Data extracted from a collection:
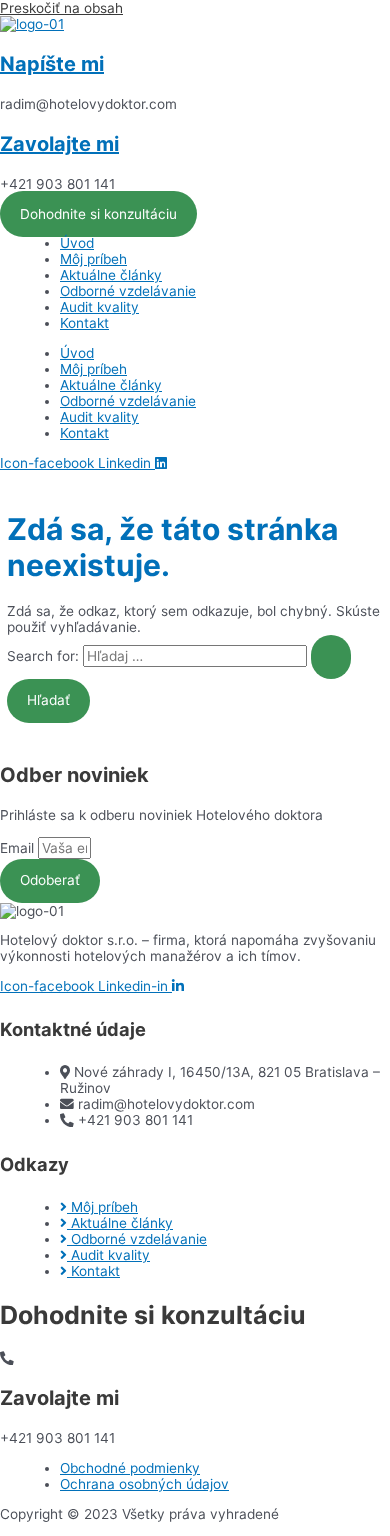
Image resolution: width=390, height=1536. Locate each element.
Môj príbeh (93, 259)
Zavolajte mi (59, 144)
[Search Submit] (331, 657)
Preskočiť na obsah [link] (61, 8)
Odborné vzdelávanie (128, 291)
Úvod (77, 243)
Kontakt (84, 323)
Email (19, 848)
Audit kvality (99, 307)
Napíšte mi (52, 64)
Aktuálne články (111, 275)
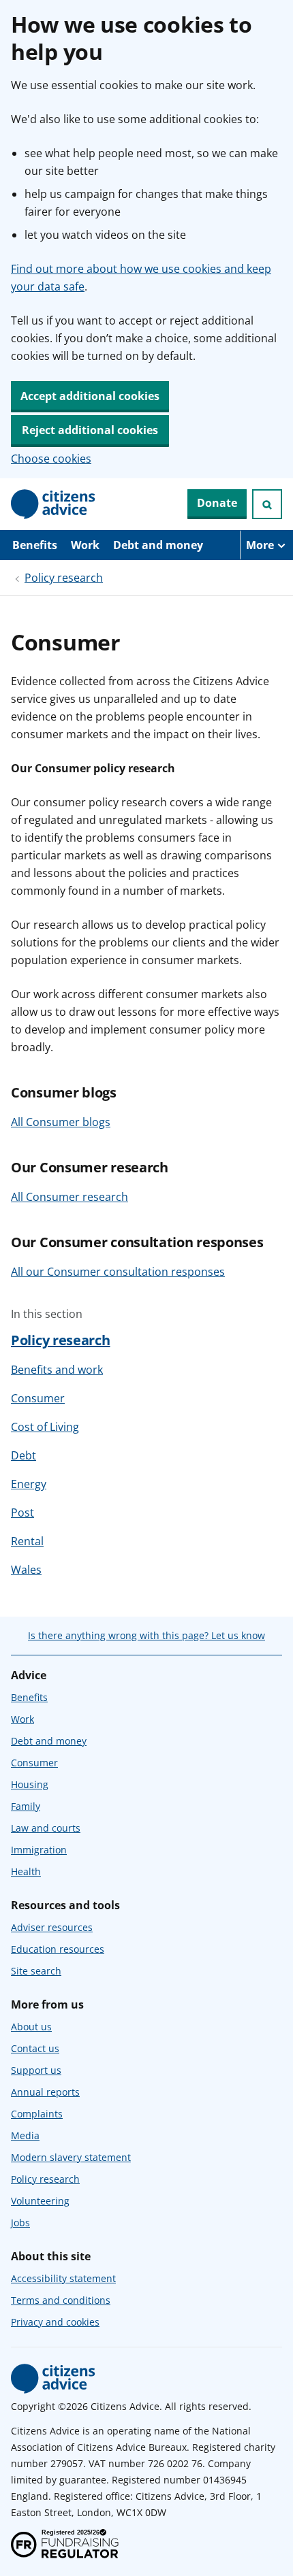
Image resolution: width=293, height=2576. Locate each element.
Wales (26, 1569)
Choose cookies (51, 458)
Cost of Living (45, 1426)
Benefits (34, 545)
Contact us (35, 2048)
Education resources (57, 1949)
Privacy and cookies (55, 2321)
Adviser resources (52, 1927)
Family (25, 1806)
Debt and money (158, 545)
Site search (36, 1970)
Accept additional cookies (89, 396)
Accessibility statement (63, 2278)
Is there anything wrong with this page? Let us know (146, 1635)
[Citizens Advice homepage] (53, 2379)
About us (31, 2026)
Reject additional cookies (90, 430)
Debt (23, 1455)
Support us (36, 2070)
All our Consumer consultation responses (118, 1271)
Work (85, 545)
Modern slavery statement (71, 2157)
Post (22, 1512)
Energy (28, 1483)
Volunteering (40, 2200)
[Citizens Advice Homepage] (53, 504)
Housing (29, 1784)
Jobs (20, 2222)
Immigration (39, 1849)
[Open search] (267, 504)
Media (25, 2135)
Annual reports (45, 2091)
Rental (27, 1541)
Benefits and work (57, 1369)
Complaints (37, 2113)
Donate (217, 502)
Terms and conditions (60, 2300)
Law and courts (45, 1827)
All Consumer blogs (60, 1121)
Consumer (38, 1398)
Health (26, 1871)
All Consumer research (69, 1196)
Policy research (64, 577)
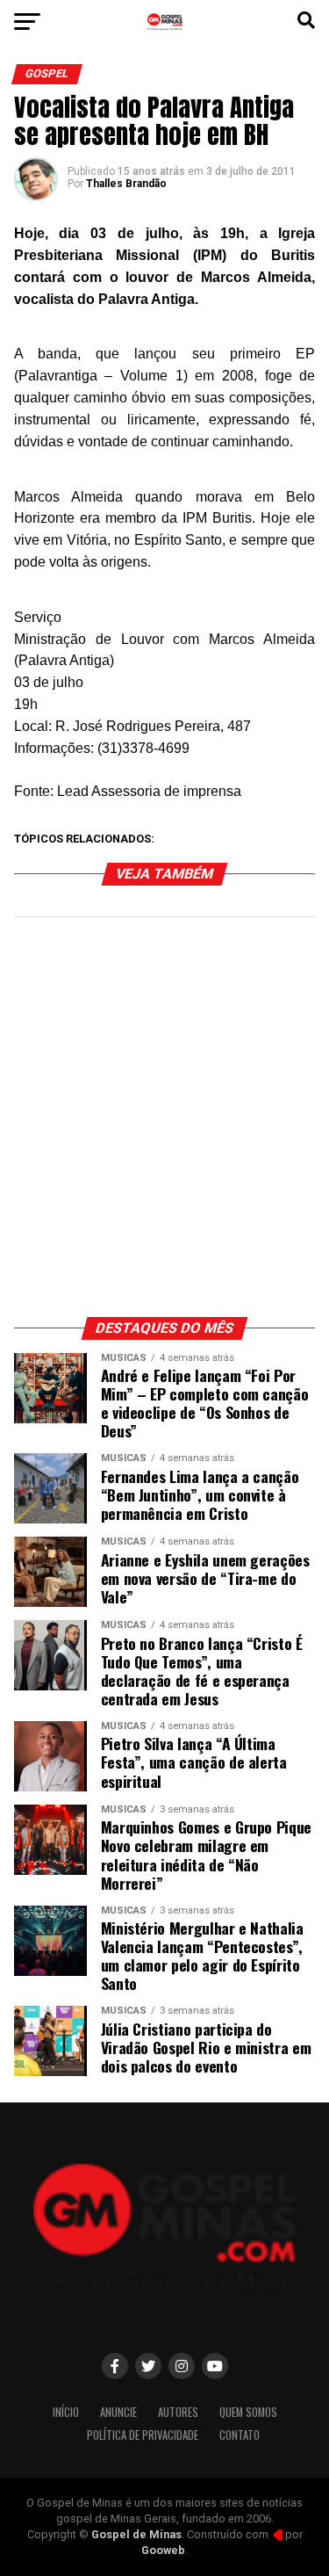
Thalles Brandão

# TASK STATEMENT
The answer must be an exact transcription of the lines from the one containing "Post (22, 1512)" through the last line of the records above, both included, with no pictures.

# RESPONSE
Post (22, 1512)
Energy (28, 1483)
Volunteering (40, 2200)
[Citizens Advice Homepage] (53, 504)
Housing (29, 1784)
Jobs (20, 2222)
Immigration (39, 1849)
[Open search] (267, 504)
Media (25, 2135)
Annual reports (45, 2091)
Rental (27, 1541)
Benefits and work (57, 1369)
Complaints (37, 2113)
Donate (217, 502)
Terms and conditions (60, 2300)
Law and courts (45, 1827)
All Consumer blogs (60, 1121)
Consumer (38, 1398)
Health (26, 1871)
All Consumer research (69, 1196)
Policy research (64, 577)
Thalles Brandão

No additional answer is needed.